In retrospect I probably was a bit of a hard arse. I expected a high standard of work from my team. I like working with people who are solutions focused.

I doubt that manager would have called me a hard arse if I was a guy. He was one of the few obviously sexist blokes I worked with and I didn’t feel bad at all when I resigned about six months later.

The evolution of social media has turned us into a population of oversharers. Wind the clock back 15 years and I had a handful of friends that I spoke to on the phone regularly and caught up with as often as we could manage.

Today I have 532 Facebook ‘friends’ plus more than double that in Instagram followers and four times that in Facebook page likers. That’s an awful lot of people I’m sharing my life with. Some of them would know more about me than any of those handful of friends would have back in the day.

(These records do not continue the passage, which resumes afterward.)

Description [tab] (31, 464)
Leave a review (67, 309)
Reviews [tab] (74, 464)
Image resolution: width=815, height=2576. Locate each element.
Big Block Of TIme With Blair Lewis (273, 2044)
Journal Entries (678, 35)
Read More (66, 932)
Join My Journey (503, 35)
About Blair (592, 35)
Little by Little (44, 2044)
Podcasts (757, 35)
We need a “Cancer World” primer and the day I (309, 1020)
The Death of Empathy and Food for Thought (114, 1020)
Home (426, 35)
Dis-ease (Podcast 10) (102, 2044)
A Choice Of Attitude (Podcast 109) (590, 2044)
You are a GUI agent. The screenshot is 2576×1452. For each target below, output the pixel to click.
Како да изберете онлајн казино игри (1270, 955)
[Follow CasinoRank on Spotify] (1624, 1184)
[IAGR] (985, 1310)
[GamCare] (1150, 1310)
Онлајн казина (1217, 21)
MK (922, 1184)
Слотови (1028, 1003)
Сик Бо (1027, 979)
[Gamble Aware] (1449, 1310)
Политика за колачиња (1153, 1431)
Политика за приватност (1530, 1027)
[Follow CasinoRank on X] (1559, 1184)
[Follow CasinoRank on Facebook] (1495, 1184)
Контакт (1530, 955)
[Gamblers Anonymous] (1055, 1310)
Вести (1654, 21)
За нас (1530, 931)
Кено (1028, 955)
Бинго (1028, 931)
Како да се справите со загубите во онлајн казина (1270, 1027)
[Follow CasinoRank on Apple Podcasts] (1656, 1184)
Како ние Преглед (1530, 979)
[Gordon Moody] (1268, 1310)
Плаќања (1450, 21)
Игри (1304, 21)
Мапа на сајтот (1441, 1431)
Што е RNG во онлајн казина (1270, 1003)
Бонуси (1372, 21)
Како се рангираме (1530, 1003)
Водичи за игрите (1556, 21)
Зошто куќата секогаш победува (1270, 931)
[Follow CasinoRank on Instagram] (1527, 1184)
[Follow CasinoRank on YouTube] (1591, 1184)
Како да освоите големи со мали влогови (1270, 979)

There are 2000 plus (not counting the 600 on Twitter, 500+ on LinkedIn or contacts on my email database) people in my social networks.

That completely overwhelms me when I write those numbers down. Personality wise I’m an introvert and, by definition that means I need time to myself in order to recharge. Time away from the noise. Social media can be really noisy, kind of ironic given that my career path has taken me into the online world.

I’m also an introspective person, when I need to work through something I turn inward and to those closest to me. Of all of those people in my networks there are only a handful that I trust completely and without question. The people who I trust to ask for help when I need it, and they’re not always the same people.

Occasionally I feel the desire to share my crap with my few thousand BFFs online, sometimes I even write the post. Then I take a deep breath and reconsider whether it’s something that really needs to be shouted out loud.

I am naturally guarded about what I do and do not share online. I don’t share all my crap because I don’t think it’s interesting to anyone. My own crap bores me to tears when I’m having a tough time with it, there are so many more uplifting things to talk about with the general population.

I guard my own energy fiercely and don’t want to ask for input I’m not willing (or interested) in giving in return.

There’s this trend towards women wanting others to be ‘more real’ and not just ‘showing a highlight reel’. It’s a trend that I’m not comfortable with. I question, Carrie Bradshaw style…Do people they want to see more than a highlight reel, because hearing about the crap makes them secretly feel better about themselves?

Personally, I dislike being given sympathy. It feels icky and unnatural to me. It’s a behaviour that irritates me, it feels like judgement and doesn’t make me feel any better. That’s one big reason that I don’t share my crap.

As I’m writing this and working towards some conclusions I’m starting to second guess myself about whether this is something that’s okay to publish. Is it too extreme?

Maybe it’s that amidst all our talk of not judging other women we are judging them. Worse, we’re judging them more than ever before because everything is so much more open. Once you’ve said something it’s hard to escape from it. Phrase it the wrong way and things get messy really quickly.

Certainly there is a level of comfort in being able to read stories that we identify with. However I think that those stories of trial and triumph work best when they’re shared in their complete form. This leaves less for interpretation and better empowers the owner of the story.

When we expose our vulnerabilities we open ourselves up to potential harm. Surely we do ourselves honour through a show of strength, by sharing a more complete story.

When we share snapshots of extreme highs and lows I think that women dumb things down. I look around and see the women who have achieved the highest of heights and deepest respect, they don’t share their momentary crap.

They share their journey more retrospectively, in a way that others can draw on without jumping to conclusions. That’s what’s inspiring, women who share their strengths not their weaknesses. Women who have the conviction to stand up to the crap, find perspective and solutions and rise above it.

I feel that if I hope to inspire others with my stories then they need to illustrate a more complete and balanced picture. This way I’m vulnerable and relatable but I’m protecting myself and my integrity too.